> [Information provided]

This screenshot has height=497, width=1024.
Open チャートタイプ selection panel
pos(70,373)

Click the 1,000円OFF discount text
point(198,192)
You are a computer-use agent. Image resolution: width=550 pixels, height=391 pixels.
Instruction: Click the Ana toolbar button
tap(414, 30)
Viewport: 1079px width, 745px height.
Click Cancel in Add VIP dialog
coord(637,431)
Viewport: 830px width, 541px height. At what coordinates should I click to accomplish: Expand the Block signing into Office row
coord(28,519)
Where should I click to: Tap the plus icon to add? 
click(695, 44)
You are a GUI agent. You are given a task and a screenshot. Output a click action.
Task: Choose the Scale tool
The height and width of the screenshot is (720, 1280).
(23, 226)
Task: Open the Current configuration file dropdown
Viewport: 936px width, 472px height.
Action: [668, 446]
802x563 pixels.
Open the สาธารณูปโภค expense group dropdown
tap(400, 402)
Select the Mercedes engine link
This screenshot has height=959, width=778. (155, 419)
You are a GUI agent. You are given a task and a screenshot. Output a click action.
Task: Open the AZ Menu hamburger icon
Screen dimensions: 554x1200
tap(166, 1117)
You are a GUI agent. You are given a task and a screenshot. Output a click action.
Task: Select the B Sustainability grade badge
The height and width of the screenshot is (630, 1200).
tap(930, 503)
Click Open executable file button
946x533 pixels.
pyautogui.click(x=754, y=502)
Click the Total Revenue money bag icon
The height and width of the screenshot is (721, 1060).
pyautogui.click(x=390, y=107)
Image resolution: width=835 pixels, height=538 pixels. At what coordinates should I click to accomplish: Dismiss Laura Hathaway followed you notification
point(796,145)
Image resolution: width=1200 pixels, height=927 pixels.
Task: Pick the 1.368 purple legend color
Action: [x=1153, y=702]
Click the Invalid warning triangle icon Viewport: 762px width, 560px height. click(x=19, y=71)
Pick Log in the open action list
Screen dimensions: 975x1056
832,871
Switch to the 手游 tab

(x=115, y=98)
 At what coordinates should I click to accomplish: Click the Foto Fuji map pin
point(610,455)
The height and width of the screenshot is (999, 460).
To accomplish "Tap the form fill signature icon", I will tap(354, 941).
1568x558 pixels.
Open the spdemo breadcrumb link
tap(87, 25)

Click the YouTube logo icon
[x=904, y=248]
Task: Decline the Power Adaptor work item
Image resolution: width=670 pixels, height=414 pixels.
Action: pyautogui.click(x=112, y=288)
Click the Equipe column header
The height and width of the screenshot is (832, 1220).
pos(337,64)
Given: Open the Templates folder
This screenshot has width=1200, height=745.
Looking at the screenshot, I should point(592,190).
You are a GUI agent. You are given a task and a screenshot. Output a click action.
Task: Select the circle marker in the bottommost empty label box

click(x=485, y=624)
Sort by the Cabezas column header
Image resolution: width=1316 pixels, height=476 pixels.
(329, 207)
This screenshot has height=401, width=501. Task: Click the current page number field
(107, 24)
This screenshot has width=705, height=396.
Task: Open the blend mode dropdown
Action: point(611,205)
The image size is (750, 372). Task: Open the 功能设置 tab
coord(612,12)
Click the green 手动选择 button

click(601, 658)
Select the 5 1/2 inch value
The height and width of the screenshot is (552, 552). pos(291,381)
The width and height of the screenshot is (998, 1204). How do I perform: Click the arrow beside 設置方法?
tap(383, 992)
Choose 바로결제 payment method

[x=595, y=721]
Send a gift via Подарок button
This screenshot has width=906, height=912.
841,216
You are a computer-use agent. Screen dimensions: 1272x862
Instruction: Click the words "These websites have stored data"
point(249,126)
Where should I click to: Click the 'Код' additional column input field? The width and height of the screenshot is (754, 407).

> [Your task] The lines you need are those with the word "file"; list them from the entries.

> [Answer for this exercise]
Task: Open the Current configuration file dropdown
Click Open executable file button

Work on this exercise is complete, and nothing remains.